START Text excerpt

ENGG5301 Information Theory 2025 Midterm Exam P3：Causal Encoding

考试时 (1) 问就想偏了，考后看到 GPT-5 的答案很气，不等式想不到直接 (1)(2)(3) 连跪，搞的 (4)(5) 问也没做。

从初中就开始烂完的不等式水平又发力了，但这课确实没啥心思去刷教材/习题，符合预期。

好的，根据您的要求，我将把第 3 题的内容转换为英文 Markdown 格式。

3. (19 pts) Causal Encoding

Consider an i.i.d. sequence \(X_1,...,X_n\) (\(n\ge2\)) where each \(X_i\) follows a common distribution \(p_X\) over a finite set \(\mathcal{X}\). An encoder encodes it into a sequence \(M_1,...,M_n\) (not necessarily i.i.d., \(M_i\) can take values over any finite set \(\mathcal{M}\)), by looking at \(X_1,...,X_n\) and producing \(M_1,...,M_n\) one by one.

END Text excerpt

> Instructions to follow
Reproduce the post on the causal encoding exam problem in full, without changing any character.

START Material shown

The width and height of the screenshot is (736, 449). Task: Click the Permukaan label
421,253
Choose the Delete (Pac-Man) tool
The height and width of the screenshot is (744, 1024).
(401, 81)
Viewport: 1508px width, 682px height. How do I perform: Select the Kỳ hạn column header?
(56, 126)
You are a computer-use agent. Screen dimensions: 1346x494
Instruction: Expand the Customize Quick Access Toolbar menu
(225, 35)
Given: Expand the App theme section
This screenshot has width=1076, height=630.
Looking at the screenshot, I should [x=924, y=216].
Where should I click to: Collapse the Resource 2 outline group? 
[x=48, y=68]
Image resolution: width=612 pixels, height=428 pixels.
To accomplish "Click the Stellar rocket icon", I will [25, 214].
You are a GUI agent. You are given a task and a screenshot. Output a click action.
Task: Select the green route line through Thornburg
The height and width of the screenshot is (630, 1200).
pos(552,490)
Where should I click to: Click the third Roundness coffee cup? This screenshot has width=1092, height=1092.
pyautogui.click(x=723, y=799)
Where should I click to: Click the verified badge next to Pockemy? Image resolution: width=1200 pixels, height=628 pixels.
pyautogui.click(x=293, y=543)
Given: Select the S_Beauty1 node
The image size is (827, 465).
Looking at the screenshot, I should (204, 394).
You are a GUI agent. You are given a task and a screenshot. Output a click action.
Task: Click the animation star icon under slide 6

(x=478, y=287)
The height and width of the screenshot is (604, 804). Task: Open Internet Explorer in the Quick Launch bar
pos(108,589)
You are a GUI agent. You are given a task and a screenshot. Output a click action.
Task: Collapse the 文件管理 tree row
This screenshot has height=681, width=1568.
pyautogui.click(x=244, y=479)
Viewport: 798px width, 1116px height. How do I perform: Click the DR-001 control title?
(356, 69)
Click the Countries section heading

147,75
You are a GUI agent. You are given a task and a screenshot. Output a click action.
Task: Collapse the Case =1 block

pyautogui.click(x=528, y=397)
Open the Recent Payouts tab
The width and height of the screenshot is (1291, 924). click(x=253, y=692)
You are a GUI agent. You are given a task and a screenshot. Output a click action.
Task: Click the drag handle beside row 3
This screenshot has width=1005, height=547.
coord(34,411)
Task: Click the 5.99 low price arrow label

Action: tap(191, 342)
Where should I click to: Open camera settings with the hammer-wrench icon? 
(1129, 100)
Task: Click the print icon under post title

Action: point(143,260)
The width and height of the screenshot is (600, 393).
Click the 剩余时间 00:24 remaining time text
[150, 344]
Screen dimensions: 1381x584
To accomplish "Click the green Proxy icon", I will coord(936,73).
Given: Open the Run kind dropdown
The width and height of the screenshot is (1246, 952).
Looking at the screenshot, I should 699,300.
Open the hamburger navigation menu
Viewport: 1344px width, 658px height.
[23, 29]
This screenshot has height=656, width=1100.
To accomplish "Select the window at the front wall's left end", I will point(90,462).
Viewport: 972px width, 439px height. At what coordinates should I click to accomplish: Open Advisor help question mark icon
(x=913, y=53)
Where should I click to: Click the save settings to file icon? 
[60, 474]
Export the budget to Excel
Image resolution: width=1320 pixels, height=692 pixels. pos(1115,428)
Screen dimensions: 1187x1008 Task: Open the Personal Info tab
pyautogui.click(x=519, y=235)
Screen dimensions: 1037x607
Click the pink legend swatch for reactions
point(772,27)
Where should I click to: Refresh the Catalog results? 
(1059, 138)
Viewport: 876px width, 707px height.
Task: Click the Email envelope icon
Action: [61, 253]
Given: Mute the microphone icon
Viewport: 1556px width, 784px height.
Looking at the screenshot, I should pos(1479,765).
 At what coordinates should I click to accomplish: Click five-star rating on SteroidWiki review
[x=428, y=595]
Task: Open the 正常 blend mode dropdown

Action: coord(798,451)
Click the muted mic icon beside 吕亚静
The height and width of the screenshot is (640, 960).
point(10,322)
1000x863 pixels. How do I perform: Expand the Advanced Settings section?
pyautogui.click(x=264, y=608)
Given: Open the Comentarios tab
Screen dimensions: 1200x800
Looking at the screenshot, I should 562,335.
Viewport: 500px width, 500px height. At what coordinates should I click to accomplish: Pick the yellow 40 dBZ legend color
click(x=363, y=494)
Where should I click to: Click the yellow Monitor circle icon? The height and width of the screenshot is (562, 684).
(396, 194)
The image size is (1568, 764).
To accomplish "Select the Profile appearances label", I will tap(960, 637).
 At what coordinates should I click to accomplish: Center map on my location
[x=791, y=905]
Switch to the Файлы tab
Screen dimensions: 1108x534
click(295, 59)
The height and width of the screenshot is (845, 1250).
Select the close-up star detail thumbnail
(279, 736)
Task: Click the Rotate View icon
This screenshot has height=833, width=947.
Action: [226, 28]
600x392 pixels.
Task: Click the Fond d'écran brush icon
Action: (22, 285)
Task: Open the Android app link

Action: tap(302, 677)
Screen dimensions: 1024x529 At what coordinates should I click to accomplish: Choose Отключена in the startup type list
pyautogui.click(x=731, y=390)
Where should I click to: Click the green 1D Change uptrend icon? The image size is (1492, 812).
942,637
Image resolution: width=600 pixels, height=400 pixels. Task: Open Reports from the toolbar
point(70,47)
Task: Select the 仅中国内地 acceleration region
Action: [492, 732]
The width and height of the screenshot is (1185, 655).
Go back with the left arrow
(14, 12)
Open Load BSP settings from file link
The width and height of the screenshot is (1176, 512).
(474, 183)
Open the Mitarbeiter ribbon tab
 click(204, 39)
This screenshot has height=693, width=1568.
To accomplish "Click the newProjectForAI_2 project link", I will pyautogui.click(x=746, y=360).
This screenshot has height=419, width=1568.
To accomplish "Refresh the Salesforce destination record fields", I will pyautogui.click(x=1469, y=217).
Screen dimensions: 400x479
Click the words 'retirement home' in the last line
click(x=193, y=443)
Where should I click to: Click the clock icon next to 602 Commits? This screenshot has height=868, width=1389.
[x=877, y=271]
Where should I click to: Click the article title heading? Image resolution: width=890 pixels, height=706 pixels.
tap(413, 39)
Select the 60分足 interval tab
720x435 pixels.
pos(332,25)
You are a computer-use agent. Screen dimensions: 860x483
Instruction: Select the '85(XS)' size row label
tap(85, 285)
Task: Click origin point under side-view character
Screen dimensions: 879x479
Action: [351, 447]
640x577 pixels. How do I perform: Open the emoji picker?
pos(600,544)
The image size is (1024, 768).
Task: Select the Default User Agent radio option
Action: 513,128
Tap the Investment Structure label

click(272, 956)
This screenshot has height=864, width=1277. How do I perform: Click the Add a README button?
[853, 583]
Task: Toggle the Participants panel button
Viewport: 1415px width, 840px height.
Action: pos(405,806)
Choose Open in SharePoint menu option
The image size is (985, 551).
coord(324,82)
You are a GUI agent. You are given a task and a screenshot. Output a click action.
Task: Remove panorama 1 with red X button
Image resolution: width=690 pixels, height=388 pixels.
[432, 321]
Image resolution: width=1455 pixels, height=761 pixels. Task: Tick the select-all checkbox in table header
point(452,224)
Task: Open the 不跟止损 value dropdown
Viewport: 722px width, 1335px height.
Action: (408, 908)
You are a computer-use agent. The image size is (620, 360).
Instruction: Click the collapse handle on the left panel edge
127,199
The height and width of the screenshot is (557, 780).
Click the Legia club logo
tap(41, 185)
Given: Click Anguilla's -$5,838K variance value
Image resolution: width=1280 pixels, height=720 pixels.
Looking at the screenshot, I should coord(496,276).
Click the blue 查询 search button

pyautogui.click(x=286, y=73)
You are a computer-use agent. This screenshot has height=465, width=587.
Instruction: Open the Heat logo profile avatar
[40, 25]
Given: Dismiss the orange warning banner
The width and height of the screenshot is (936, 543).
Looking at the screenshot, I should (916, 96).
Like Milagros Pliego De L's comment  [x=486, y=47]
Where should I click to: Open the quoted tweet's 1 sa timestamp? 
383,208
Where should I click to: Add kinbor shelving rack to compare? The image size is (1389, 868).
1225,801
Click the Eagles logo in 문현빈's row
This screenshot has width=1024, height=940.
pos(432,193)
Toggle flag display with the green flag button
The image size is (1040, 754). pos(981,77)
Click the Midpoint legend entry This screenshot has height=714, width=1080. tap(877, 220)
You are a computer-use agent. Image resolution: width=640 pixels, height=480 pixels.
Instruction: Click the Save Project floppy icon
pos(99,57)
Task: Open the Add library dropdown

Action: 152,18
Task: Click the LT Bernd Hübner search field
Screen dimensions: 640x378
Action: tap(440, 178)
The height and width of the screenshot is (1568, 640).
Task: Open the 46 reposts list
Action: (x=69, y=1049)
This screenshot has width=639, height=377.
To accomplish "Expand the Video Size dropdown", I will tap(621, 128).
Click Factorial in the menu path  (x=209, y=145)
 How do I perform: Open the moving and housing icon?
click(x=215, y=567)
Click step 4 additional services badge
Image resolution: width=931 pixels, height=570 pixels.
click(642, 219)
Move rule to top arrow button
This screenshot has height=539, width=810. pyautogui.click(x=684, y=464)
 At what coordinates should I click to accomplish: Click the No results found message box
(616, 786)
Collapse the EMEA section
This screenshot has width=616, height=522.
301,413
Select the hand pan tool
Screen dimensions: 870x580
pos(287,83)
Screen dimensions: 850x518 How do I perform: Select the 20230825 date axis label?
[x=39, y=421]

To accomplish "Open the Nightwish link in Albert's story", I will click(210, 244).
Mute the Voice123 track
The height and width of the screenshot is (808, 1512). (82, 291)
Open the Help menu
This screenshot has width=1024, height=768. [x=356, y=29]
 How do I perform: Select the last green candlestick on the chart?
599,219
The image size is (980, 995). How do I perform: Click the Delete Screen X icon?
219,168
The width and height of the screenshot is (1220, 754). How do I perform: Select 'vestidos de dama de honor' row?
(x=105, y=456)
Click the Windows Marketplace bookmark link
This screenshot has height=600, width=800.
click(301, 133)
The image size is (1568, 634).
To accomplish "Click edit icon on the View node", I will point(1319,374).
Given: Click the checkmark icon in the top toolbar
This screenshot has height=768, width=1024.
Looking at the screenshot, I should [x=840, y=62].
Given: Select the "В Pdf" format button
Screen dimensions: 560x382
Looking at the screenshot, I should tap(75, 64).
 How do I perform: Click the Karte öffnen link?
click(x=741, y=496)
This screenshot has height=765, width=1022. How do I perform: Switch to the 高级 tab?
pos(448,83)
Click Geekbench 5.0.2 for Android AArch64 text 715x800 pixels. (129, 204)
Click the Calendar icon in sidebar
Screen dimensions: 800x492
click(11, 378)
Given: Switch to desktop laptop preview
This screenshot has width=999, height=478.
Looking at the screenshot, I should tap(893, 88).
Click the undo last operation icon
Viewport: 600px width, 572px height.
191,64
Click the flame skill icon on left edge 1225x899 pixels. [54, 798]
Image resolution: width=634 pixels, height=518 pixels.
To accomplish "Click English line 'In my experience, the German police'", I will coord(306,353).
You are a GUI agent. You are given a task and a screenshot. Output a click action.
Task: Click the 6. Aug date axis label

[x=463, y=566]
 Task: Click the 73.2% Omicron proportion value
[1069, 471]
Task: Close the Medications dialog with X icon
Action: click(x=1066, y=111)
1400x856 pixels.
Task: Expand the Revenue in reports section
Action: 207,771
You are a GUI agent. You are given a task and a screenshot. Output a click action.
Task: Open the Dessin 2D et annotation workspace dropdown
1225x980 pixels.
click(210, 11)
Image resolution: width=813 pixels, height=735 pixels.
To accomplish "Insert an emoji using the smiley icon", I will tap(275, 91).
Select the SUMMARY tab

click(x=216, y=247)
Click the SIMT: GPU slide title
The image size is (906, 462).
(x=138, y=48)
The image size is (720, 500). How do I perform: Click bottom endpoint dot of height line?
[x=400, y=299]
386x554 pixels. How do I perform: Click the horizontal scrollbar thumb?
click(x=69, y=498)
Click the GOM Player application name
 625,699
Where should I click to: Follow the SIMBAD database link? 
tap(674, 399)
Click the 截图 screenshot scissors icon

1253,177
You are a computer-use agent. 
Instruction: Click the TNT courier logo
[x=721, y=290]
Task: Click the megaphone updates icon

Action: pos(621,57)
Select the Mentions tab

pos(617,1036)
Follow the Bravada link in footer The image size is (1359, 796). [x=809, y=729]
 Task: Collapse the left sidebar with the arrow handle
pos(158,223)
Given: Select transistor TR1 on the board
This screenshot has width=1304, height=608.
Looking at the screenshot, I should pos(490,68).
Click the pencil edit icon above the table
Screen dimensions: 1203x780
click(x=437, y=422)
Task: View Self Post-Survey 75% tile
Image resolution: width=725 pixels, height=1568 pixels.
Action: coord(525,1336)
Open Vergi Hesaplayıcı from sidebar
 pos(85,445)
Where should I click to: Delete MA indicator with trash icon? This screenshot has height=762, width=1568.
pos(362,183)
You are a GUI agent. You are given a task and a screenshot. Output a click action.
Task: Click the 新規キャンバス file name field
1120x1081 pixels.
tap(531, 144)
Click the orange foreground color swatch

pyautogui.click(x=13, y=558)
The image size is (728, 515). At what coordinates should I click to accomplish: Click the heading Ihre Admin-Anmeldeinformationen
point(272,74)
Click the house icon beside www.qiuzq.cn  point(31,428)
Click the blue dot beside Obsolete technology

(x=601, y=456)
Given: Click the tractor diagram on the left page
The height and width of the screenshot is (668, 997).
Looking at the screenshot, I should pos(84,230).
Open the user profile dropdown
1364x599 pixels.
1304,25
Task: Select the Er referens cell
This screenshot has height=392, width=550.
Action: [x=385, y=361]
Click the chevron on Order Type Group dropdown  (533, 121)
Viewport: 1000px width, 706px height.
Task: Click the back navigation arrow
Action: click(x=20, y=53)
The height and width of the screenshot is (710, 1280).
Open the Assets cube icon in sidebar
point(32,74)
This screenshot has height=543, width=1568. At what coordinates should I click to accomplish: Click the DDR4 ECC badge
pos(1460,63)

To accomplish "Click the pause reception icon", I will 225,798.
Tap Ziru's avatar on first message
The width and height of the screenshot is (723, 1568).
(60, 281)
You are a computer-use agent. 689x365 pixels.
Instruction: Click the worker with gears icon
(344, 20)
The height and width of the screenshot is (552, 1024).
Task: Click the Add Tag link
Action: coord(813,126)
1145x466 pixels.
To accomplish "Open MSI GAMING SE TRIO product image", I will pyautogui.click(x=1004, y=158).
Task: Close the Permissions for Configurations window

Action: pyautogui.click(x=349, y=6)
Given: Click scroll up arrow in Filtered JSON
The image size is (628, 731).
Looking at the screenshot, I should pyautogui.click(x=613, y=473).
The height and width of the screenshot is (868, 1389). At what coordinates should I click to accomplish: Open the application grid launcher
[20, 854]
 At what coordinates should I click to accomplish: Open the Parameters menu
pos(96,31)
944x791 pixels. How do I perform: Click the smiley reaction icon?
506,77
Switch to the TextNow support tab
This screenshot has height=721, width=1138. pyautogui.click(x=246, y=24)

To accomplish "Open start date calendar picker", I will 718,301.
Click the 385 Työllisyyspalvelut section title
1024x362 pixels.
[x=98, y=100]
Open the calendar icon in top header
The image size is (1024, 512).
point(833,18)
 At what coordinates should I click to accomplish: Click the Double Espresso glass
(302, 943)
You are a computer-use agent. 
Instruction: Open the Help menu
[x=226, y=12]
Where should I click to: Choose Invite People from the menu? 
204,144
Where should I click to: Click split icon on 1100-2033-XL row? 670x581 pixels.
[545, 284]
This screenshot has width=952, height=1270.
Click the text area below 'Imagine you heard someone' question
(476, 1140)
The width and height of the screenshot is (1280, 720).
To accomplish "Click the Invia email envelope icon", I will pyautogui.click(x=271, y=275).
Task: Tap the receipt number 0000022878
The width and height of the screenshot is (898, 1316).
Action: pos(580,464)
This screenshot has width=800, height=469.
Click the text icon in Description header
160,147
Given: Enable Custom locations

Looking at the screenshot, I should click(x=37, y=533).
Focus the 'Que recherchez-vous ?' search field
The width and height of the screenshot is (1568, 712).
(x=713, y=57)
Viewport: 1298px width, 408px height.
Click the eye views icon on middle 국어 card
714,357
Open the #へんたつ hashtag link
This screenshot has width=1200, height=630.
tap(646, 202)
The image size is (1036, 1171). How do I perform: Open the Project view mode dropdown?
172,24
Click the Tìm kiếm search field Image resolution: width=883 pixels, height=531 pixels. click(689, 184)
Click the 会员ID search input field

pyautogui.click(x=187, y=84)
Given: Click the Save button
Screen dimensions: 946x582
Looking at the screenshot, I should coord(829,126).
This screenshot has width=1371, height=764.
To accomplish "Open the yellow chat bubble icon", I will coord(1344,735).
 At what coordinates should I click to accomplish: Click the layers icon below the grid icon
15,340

END Material shown

> Answer to this task
ENGG5301 Information Theory 2025 Midterm Exam P3：Causal Encoding

考试时 (1) 问就想偏了，考后看到 GPT-5 的答案很气，不等式想不到直接 (1)(2)(3) 连跪，搞的 (4)(5) 问也没做。

从初中就开始烂完的不等式水平又发力了，但这课确实没啥心思去刷教材/习题，符合预期。

好的，根据您的要求，我将把第 3 题的内容转换为英文 Markdown 格式。

3. (19 pts) Causal Encoding

Consider an i.i.d. sequence \(X_1,...,X_n\) (\(n\ge2\)) where each \(X_i\) follows a common distribution \(p_X\) over a finite set \(\mathcal{X}\). An encoder encodes it into a sequence \(M_1,...,M_n\) (not necessarily i.i.d., \(M_i\) can take values over any finite set \(\mathcal{M}\)), by looking at \(X_1,...,X_n\) and producing \(M_1,...,M_n\) one by one.